June / 20th / 2005 ... lol sry

anyways i'll read up, this is really my first class to, so take it easy ... lol 😃 😉 :p

thorpe

man... i feel bad about some of the stuff i come out with on this board, i really need to be more constructive at times.

its not that i see anything to bad with your code, you might want to just break it down into smaller pieces. classes should really be built to deal with a particular task. for instance, from the code you have here i can see the makings of a database class,template class, and maybe even an upload class.

if your where to break this code down into smaller chunks you would find it easier to maintain, it would become instantly more flexable, and it would come more into line with the whole idea of object orientated programming.

im no expert in the field, but its something to think about. when im desgning classes my whole objective is to make them as flexable and independent as possible.

for instance, you might consider making a 'base' database class. this would deal with making the connection and provide some methods for performing different queries. you would not have any sql in this class (that would limit it to a particular db design), but instead might consider extending the 'base' class with another more suited to your current projects database structure.

anyway... like i said, im no expert. just trying to be a bit more constructive.

good luck.

halojoy

🙂

Hello php starter, phpn00bf4life
Wasnt long ago I wrote my first class, too.

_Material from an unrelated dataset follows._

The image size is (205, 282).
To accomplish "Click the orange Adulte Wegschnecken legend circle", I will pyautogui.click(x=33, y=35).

What I miss is a Demo, to show what your code can do.
Who knows? Maybe it can do good stuff ....

Nice member name, by the way: PHP Newbie for Life

😉

planetsim

Im going to have to agree with thorpe on this one.

To really make full use of OOP, you really need to make sure it does one thing. Basically I usually think of OOP as a collection of functions (methods) that are there for one purpose.

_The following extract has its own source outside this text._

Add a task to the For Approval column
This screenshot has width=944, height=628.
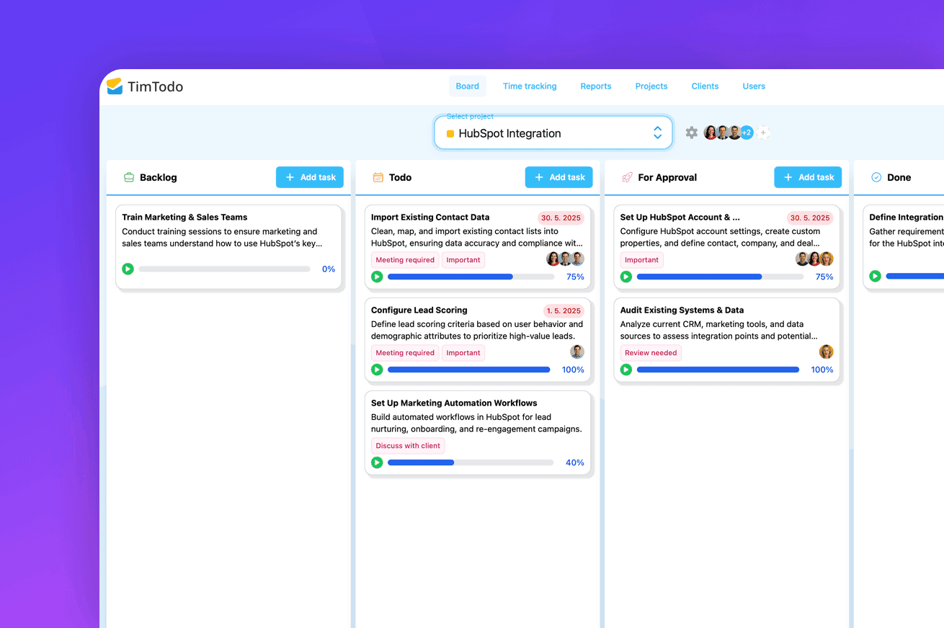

Now again like thorpe said you have DB, Upload and some other things which could use there own seperate class.

There is a short OO Tutorial/Example Newbies forum FAQ + Bookmarked threads

I should probably update it a little as well. If you really want to learn OO than you should probably learn Java everything is an Object and although I dont like things that have been done in Java, the language itself makes quite a lot of sense. If learning Java isnt exactly on your list on things to learn getting a OO Concepts book would be handy not just for PHP (you will find PHP even in PHP 5 is still lacking quite a bit in OO as well) but for Java, C++ and .NET if any of these later on you wish to learn.

phpn00bf4life

thanks guys 🙂 I'll remodel my script, and see if i can weed out that error to 😉

TimTimTimma

Just another small note on your structure here, when making classes it also helps, in my opinion anyway, if you think of each class as its own private organization. The db organization, the upload organization etc. In my mind classes are easiest and best described as a way of better organizing your code. Like on my CMS I have 3 BIG classes currently MySQL class, User class, and Error class. Sure I could put all of these together and make one BIG class but then, it wouldnt be as organized. because when you go to use your pointer and your pointer just doesnt seem to name everything in your class, its just not organized, because theres so much in that on class it can be hard to remember exactly what the name of the function u r trying to get is.

For instance..

These examples DONT make alot of sense..

$bigclass->mysql_query(SQL HERE);

$bigclass->username(FILE TO UPLOAD HERE);

$bigclass->error_403(SPECIAL PARAMS HERE);

While this is easier, and more organized..

$mysql->query(SQL HERE);

$user->name(FILE TO UPLOAD HERE);

$error->403(SPECIAL PARAMS HERE);

The name of a class doesnt help it perform better, but it makes for easier reading understanding and even developing.

Weedpacket

I'm just wondering if the file upload facility is broken.

BuzzLY

noob,

Let me translate: In the future, if you have a lot of code to share with us, simply save it as a text file (as Weed has shown), and attach the file to the thread. This way, we won't get carpal tunnel trying to scroll through the whole thread.

Another option, if you have a server available for us to hit, is to save your code as a phps file, and simply link us to it. For example, if I wanted you to critique my color picker app, you can simply look at my code here.